Subject: Re: Dead RAID
To: Paul Mather <paul@gromit.dlib.vt.edu>
From: Greg Oster <oster@cs.usask.ca>
List: port-pmax
Date: 08/21/2000 13:29:26
Paul Mather writes:
> I have a RAID 5 on a 5000/240 running NetBSD/-pmac -current 1.4U built
> as of March 10th.  The RAID 5 consisted of three 406 MB RZ25s, sd1, sd2,
> and sd3.  The sd2 drive died (I wasn't there, so I don't know what
> caused the failure.)
> 
> I have two of the three RAID 5 drives still working, but whenever I do
> anything that accesses the RAID set, e.g., raidctl -s raid0, the system
> panics with a TLB miss and the system reboots.

Ick.  Are you using the auto-configuration stuff, or just 'raidctl -c'
at boot?  Is there any way you can get a 'trace' to see where it is when 
it's dying?  (If it just reboots right away, probably not :( )

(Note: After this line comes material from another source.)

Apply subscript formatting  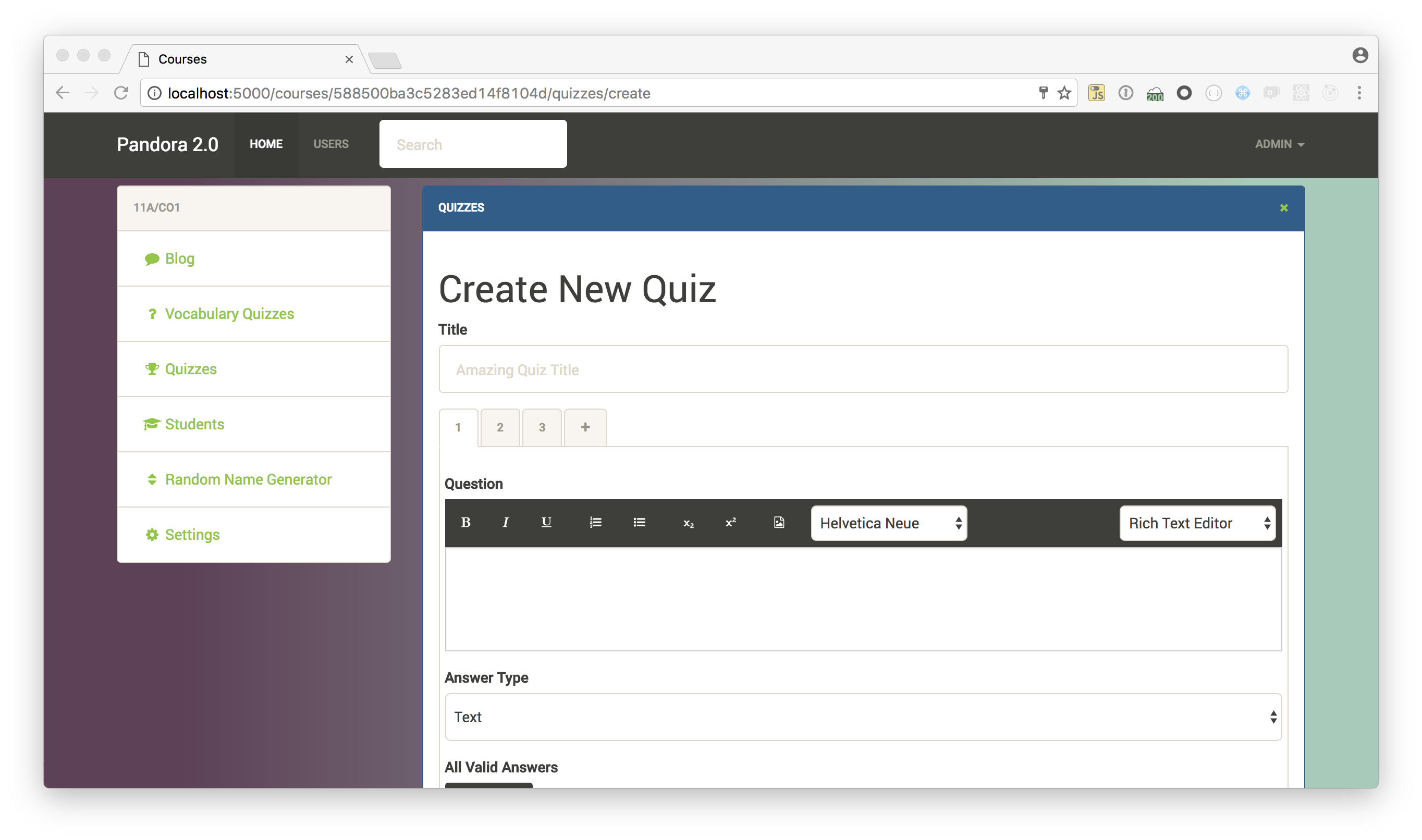pyautogui.click(x=688, y=523)
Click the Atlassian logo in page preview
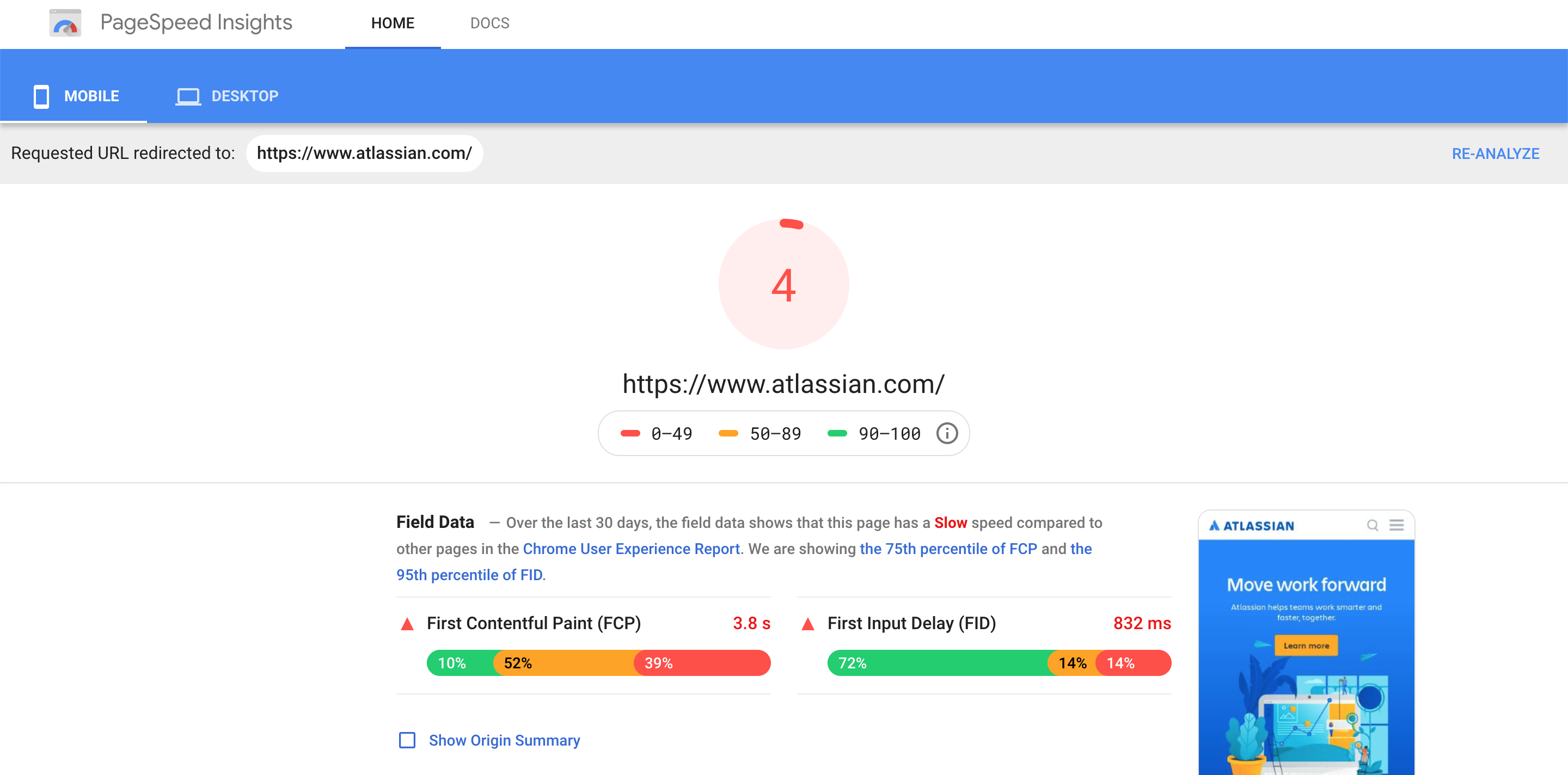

> Do I need to put another sd2 drive in before trying to see the state of
> the RAID? 

No, you shouldn't need to.

> It was my impression that it could at least limp along in
> degraded mode before the entire RAID became unusable.

Yes, that is how it is supposed to work.

>  AFAIK, the parity
> was clean up until the drive death, as I put in a "raidctl -P raid0"
> into the /etc/daily script, and always remember it reporting clean.
> 
> Anyone have any advice?  I can likely get another drive (a 634 MB
> RZ56) to reconstruct onto, or maybe even dredge up another RZ25.
> 
> Are the panics due to not having an sd2, or is it a kernel problem?

Sounds like a kernel bug to me... we just need to figure out if it's already 
been fixed for 1.5, or if it's still there...

Later...

Greg Oster